## Descrizione esercizio
Ricopia senza alcuna modifica le righe del materiale a partire da quella che contiene "Task: Click the datachartHeatmap grid icon" e fino a quella che contiene "Looking at the screenshot, I should 354,664.", incluse entrambe.

## Righe
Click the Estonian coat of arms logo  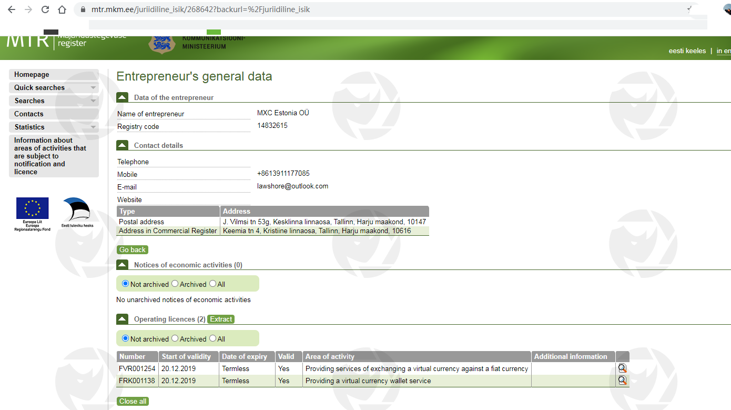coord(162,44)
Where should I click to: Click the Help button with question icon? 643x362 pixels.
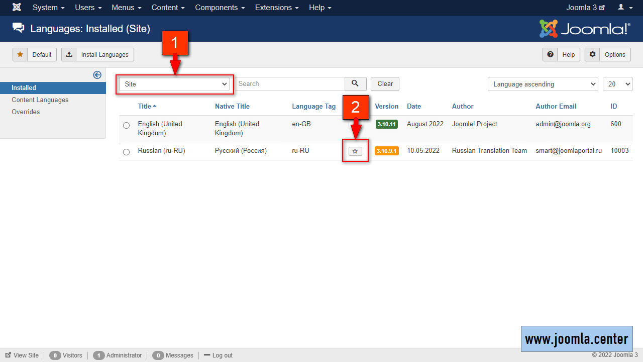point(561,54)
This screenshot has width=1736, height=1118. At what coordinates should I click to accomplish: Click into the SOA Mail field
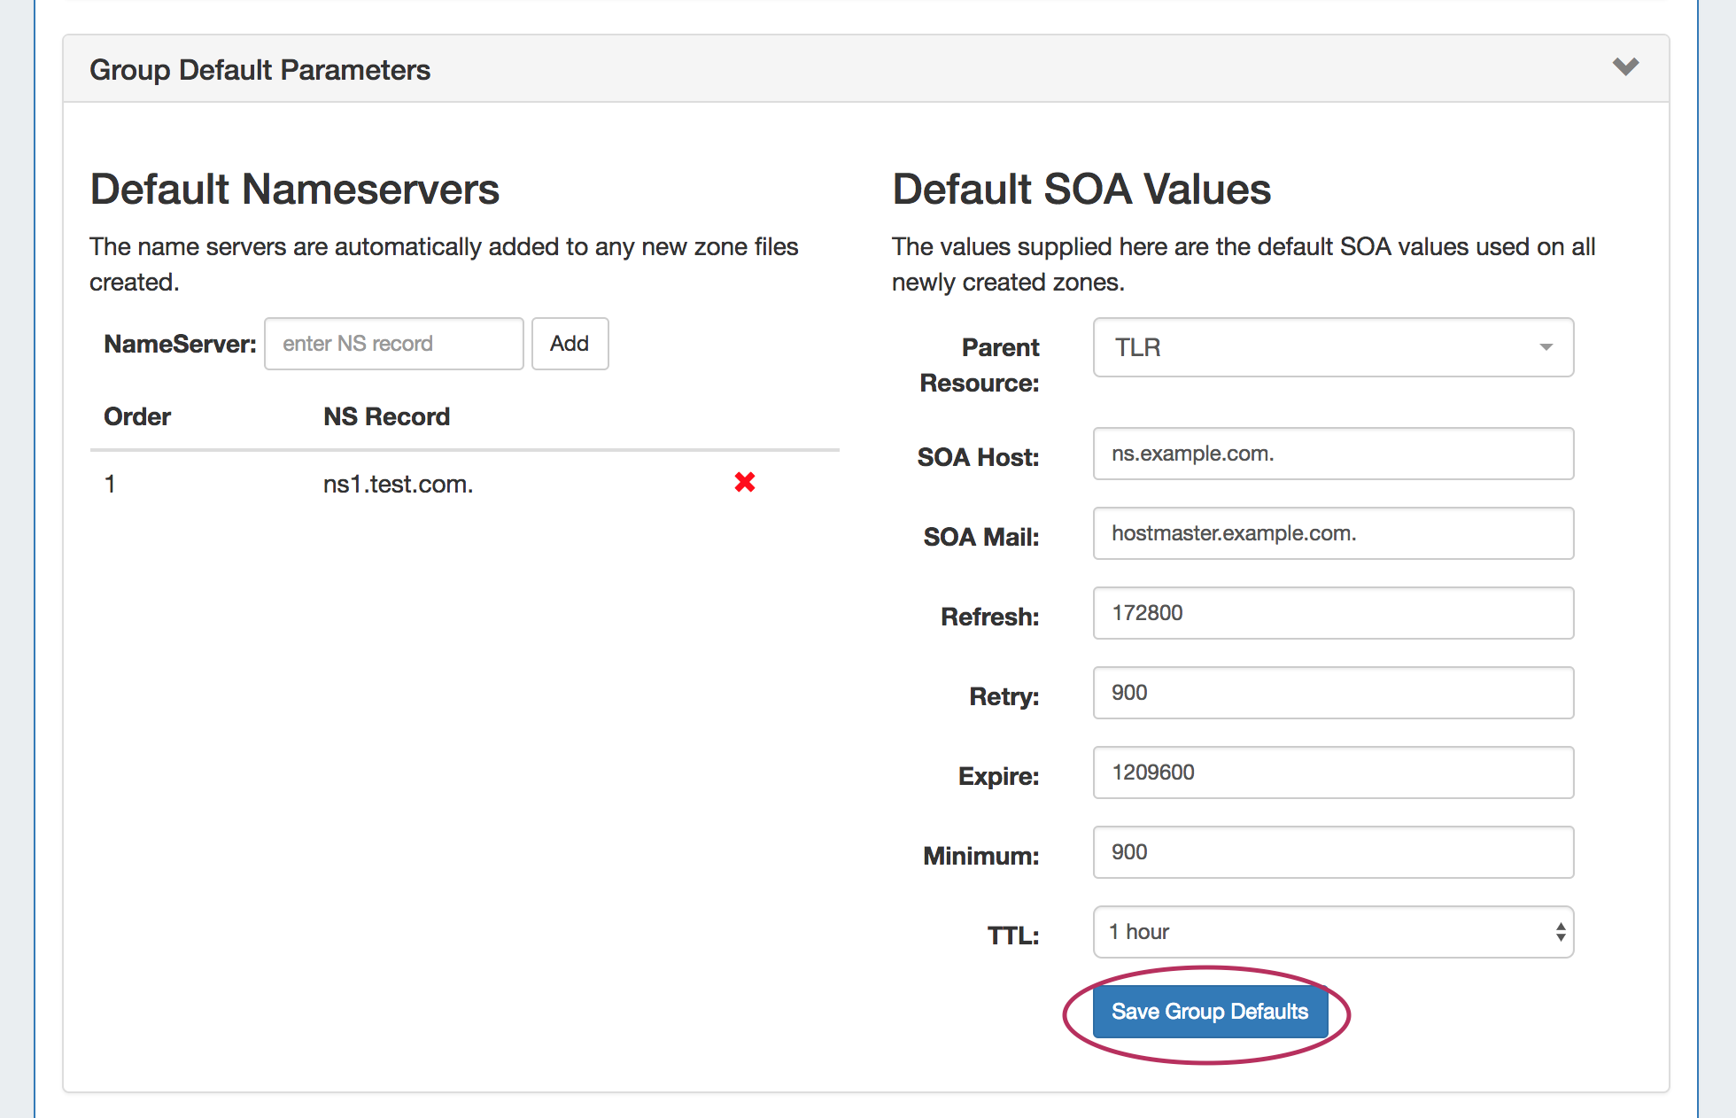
--
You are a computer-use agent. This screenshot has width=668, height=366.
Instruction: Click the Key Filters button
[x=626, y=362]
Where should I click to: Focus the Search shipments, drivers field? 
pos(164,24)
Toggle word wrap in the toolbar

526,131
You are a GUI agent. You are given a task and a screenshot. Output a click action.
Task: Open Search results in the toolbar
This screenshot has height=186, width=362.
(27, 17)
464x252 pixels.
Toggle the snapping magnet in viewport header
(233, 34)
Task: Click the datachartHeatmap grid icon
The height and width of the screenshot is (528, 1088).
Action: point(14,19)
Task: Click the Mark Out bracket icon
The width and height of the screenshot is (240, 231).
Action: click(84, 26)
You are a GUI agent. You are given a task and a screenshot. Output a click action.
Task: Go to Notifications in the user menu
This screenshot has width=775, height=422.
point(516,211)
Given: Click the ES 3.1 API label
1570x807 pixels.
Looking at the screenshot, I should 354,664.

## Risultato esercizio
Task: Click the datachartHeatmap grid icon
The height and width of the screenshot is (528, 1088).
Action: point(14,19)
Task: Click the Mark Out bracket icon
The width and height of the screenshot is (240, 231).
Action: click(84, 26)
You are a GUI agent. You are given a task and a screenshot. Output a click action.
Task: Go to Notifications in the user menu
This screenshot has width=775, height=422.
point(516,211)
Given: Click the ES 3.1 API label
1570x807 pixels.
Looking at the screenshot, I should 354,664.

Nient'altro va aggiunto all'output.